▸ Records to process:

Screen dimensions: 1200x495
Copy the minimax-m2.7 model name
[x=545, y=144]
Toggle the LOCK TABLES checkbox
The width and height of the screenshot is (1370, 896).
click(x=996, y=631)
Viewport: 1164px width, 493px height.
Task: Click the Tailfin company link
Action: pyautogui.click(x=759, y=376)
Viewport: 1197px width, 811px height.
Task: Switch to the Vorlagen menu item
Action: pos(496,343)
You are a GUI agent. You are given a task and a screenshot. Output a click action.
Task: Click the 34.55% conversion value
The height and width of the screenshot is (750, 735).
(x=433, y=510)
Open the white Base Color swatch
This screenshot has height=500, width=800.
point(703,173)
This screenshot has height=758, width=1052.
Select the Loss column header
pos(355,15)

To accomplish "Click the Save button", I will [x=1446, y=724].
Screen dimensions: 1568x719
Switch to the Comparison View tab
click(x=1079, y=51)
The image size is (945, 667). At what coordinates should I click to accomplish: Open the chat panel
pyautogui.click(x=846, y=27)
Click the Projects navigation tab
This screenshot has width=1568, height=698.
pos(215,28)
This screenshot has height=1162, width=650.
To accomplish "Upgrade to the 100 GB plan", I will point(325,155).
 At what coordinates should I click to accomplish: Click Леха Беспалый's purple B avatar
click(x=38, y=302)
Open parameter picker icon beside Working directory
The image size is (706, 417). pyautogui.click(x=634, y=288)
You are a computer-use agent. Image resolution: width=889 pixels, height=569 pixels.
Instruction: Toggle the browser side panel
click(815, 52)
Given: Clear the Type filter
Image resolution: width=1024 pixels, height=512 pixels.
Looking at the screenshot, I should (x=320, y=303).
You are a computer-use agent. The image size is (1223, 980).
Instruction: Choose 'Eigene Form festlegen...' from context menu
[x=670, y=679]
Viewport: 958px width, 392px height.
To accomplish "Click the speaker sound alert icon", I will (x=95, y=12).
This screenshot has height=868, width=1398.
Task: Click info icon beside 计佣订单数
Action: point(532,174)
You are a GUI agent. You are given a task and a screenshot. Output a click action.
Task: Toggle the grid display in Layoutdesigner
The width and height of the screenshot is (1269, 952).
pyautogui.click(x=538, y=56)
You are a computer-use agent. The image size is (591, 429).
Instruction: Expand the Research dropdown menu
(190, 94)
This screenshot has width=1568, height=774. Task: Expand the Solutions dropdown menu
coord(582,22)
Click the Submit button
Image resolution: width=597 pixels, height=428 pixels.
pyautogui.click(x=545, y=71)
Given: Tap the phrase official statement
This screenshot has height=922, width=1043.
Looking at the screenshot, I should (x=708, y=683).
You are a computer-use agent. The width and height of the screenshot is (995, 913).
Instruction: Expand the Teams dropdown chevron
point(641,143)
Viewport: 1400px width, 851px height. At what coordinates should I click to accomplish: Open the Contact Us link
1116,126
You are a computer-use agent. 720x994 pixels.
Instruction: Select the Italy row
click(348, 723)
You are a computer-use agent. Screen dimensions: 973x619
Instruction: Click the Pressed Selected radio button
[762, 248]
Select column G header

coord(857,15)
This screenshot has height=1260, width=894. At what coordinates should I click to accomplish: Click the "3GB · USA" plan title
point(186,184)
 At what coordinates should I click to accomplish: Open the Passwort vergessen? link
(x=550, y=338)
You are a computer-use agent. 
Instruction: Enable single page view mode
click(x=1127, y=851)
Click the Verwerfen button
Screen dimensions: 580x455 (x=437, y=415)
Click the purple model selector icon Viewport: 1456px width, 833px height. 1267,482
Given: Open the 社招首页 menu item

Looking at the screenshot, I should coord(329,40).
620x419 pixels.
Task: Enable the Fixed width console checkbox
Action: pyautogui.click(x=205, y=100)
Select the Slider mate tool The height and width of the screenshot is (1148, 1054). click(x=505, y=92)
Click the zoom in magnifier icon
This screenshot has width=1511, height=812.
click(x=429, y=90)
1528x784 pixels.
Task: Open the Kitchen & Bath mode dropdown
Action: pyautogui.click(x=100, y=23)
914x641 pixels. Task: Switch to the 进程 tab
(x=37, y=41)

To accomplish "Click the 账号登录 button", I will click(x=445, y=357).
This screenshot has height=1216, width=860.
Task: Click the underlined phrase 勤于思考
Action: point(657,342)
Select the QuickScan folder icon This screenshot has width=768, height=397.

▸ Problem details: Print the first line of the records above and each line after it, exactly, through the line with "Toggle the LOCK TABLES checkbox".

▸ Exercise answer:
Screen dimensions: 1200x495
Copy the minimax-m2.7 model name
[x=545, y=144]
Toggle the LOCK TABLES checkbox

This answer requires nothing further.